The Ninth Circuit has held that once a prosecutor agrees to recommend a certain sentence, he may not alter or vary the recommendation simply because the court voices disagreement with it. United States v. Camarillo-Tello, 236 F.3d 1024, 1027-28 (9th Cir. 2001). But that's not what happened here. The sentencing transcript unambiguously establishes that the Court sought initially sought to clarify its legal authority rather than to voice disagreement with the government's recommendation. That's why the Court first asked Mr. McMullen if the defendant was eligible for a post-sentencing reduction of his sentence. Only after Mr. McMullen conceded that the defendant was not eligible did the Court then elicit Mr. Tenorio's agreement with that legal concession. The Ninth Circuit has stressed that the prosecutor's obligation is to present a "united front" with the defense, communicating to the court that both sides believe a recommendation is appropriate and reasonable under the circumstances. Contrary to the intimidated reasoning that characterizes the government's response, Mr. Tenorio did that in this case.

All of this suggests, of course, that the defendant's motion for reconsideration should be denied. A court has the obligation to hear cases that are randomly assigned to it unless there are legally adequate grounds for the court to recuse. See Ignacio v. Judges of U.S. Court of Appeals for Ninth Circuit, 453 F.3d 1160, 1165 (9th Cir. 2005) (a judge has "as strong a duty to sit when there is no legitimate reason to recuse as he does to recuse when the law and facts require"). This is because recusal exacts a cost to the justice system — particularly after a court has invested the time to adjudicate a case and sentence the defendant as the Court has done here. Recusal in this case means that another judge must now read all of the sentencing materials, conduct a new sentencing hearing, and otherwise expend scarce judicial resources in a do-over. Recusal for no good reason also encourages judge shopping (a motive that the Court strongly suspects is in play here). If a defendant can demand a new judge simply by raising a bogus claim of breach, then the process of ensuring fairness by the random assignment of cases has little chance of succeeding.

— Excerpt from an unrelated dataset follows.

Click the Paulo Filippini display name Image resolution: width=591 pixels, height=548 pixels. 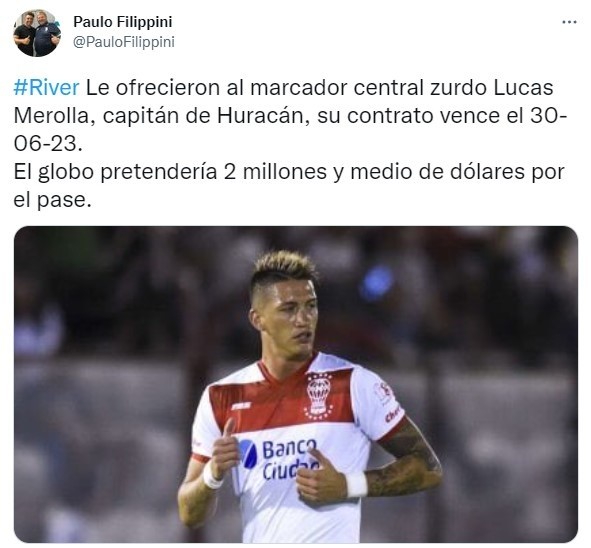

But the government's hasty and ill advised concession in this case puts it and the Court in an untenable position. If the defendant chooses to appeal, even though the Court believes that right was waived by the pronouncement of an 88 month sentence, how can the government walk back its concession of breach on appeal? Cf. United States v. Maloney, 755 F.3d 1044, 2014 U.S. App. LEXIS 3864, *4 (9th Cir. 2014) (en banc) (granting government's motion for summary reversal and remand). Even were the government to reconsider its legal position in light of this order, it has likely forfeited any opportunity to change it. Moreover, given what has occurred to this point, the judges of the Ninth Circuit would likely throw up their collective hands and ask if the government has no interest in protecting its prosecutors against flimsy allegations of breach, why should they?

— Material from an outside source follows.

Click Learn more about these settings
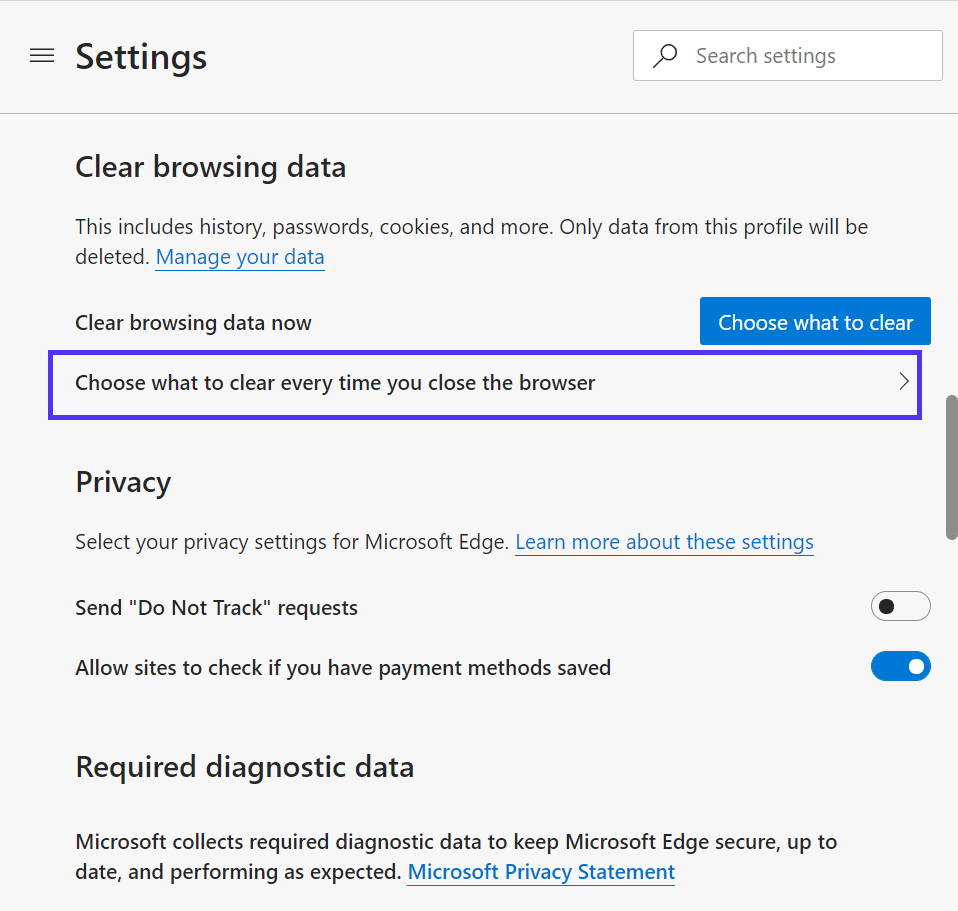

The defendant's motion for reconsideration is GRANTED. The sentence imposed by this court on October 6, 2014 is VACATED. This undersigned Judge RECUSES from further involvement in this case, and directs the Clerk of the Court to randomly reassign the case to a different judge.

IT IS SO ORDERED.

FootNotes


1. And this wasn't the defendant's first time trafficking. He admitted that he had successfully crossed drugs on three previous occasions before he was caught with this load.
2. A district court's sentencing discretion is significantly limited under Rule 11(c)(1)(C): It may either accept the plea agreement, in which case it must impose the sentence recommended by the parties, or it may reject the plea agreement and permit the defendant to withdraw his guilty plea. Ellis v. U.S. Dist. Ct., 356 F.3d 1198, 1207-08 (9th Cir. 2004) (en banc).